== Task statement ==
Please rewrite the items from the line that has "You are a GUI" through the end of the items, changing "modifier" to "counter" and keeping everything else the same. Leave the pictures out of your answer.

== Provided data ==
------------------------

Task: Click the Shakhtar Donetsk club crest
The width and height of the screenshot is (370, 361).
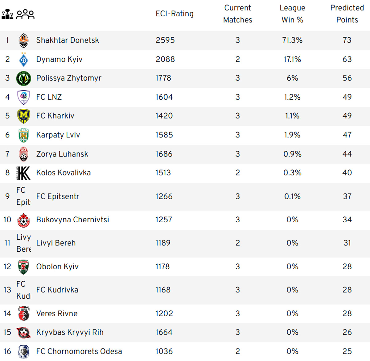Action: (x=24, y=40)
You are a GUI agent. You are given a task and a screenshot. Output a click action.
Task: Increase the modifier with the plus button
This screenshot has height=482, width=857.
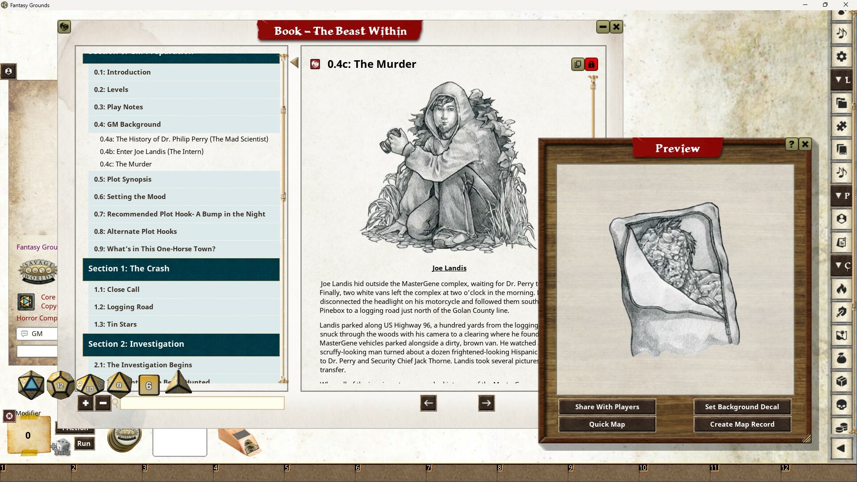pos(85,403)
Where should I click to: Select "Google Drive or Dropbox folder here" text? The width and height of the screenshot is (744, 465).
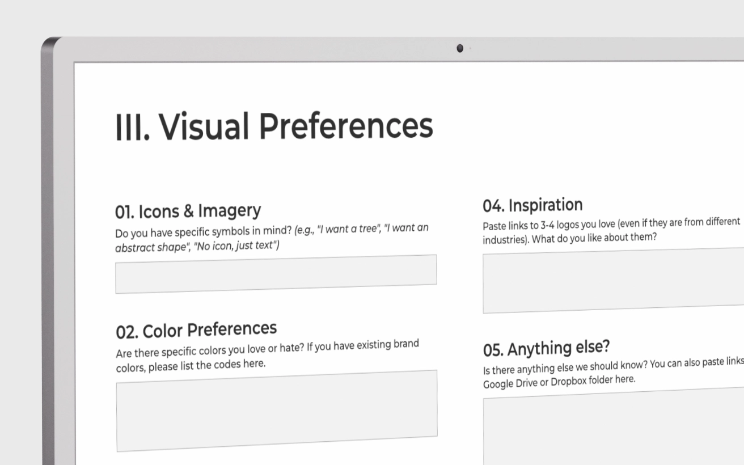[x=559, y=381]
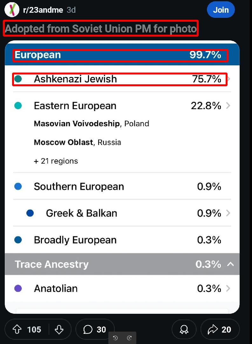
Task: Open post titled Adopted from Soviet Union
Action: [101, 29]
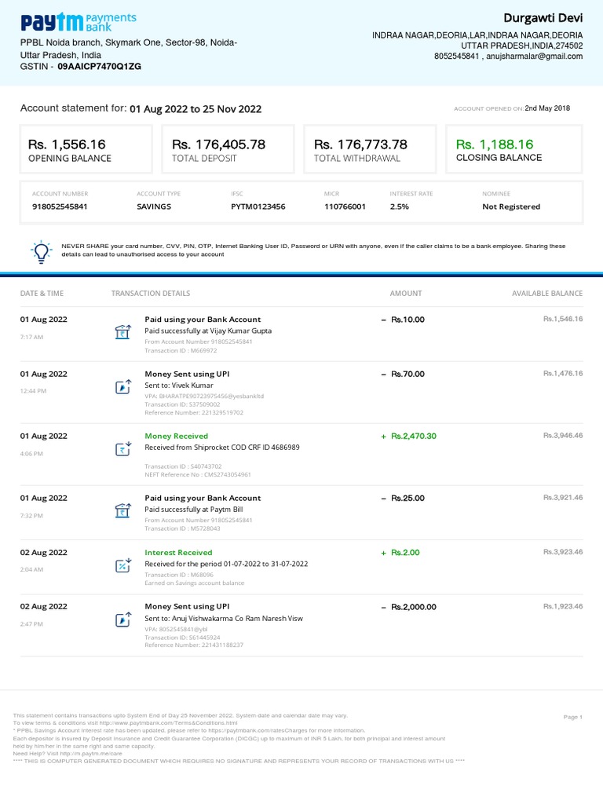Click the Interest Received percent icon
This screenshot has width=603, height=804.
[x=123, y=565]
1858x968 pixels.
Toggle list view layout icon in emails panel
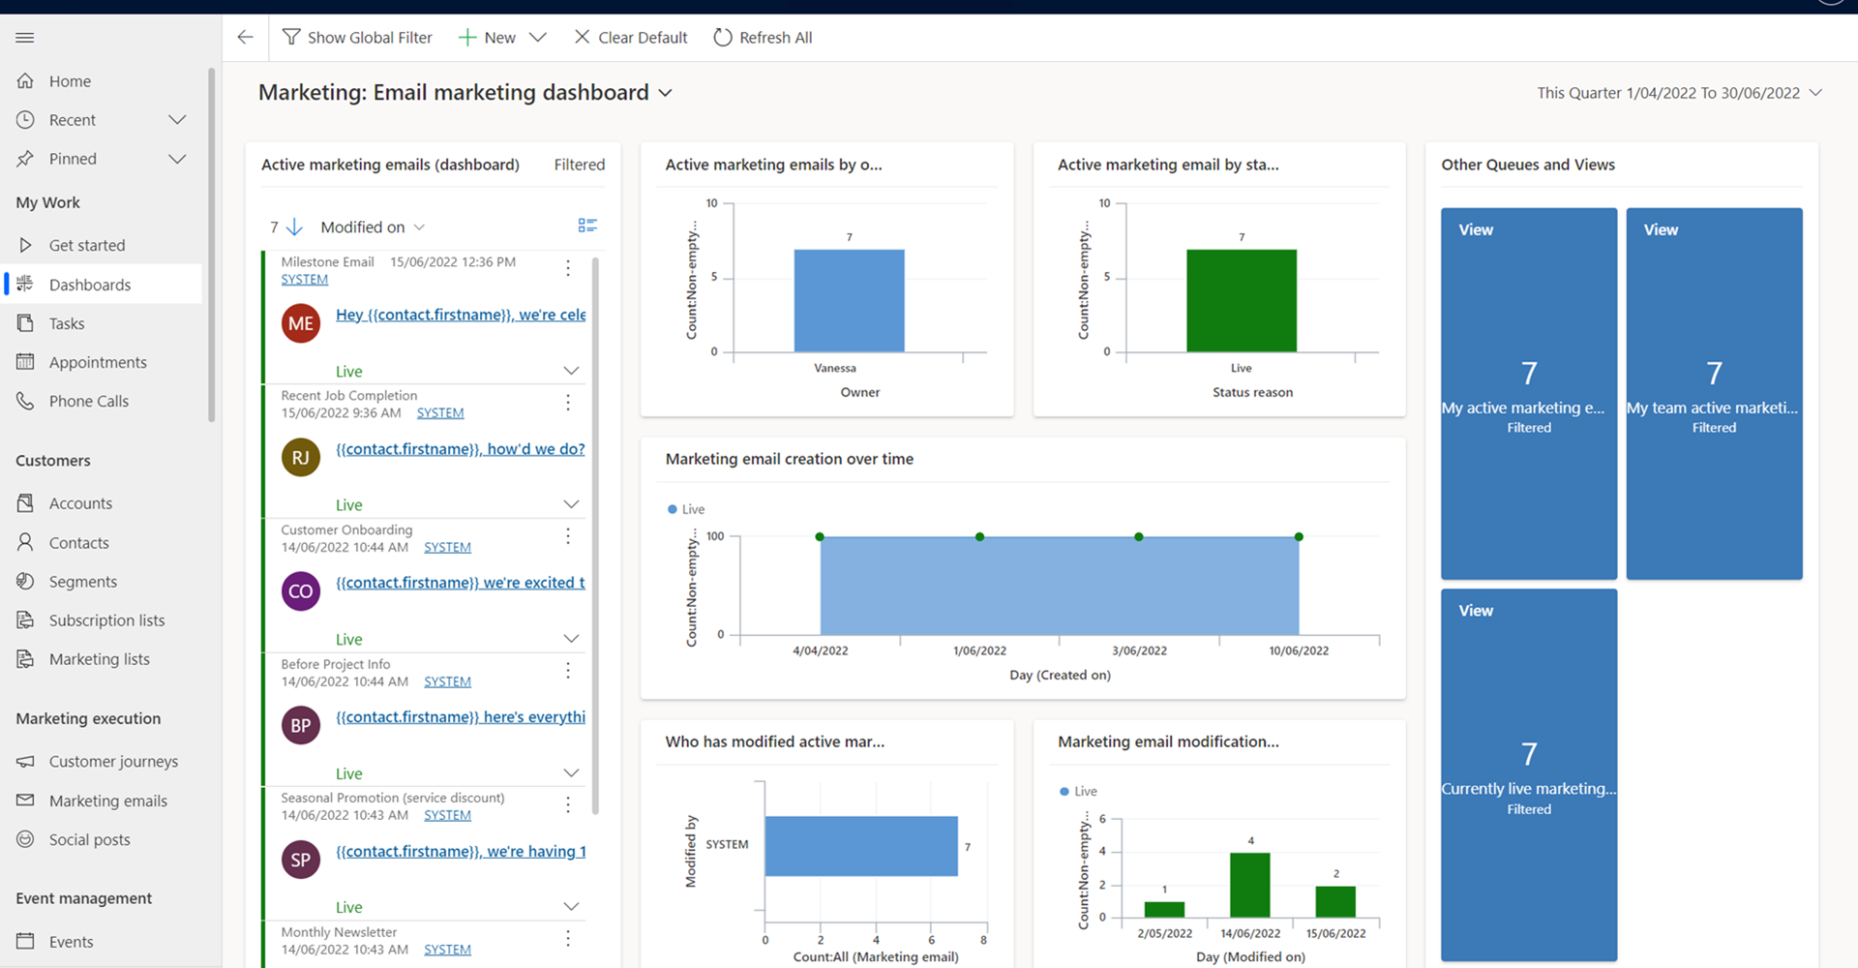coord(587,226)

------------------------

== Written answer ==
You are a GUI agent. You are given a task and a screenshot. Output a click action.
Task: Increase the counter with the plus button
This screenshot has height=482, width=857.
pos(85,403)
Where should I click to: Select "Google Drive or Dropbox folder here" text? The width and height of the screenshot is (744, 465).
[x=559, y=381]
Task: Open post titled Adopted from Soviet Union
Action: [101, 29]
Click the Interest Received percent icon
This screenshot has width=603, height=804.
[x=123, y=565]
1858x968 pixels.
Toggle list view layout icon in emails panel
coord(587,226)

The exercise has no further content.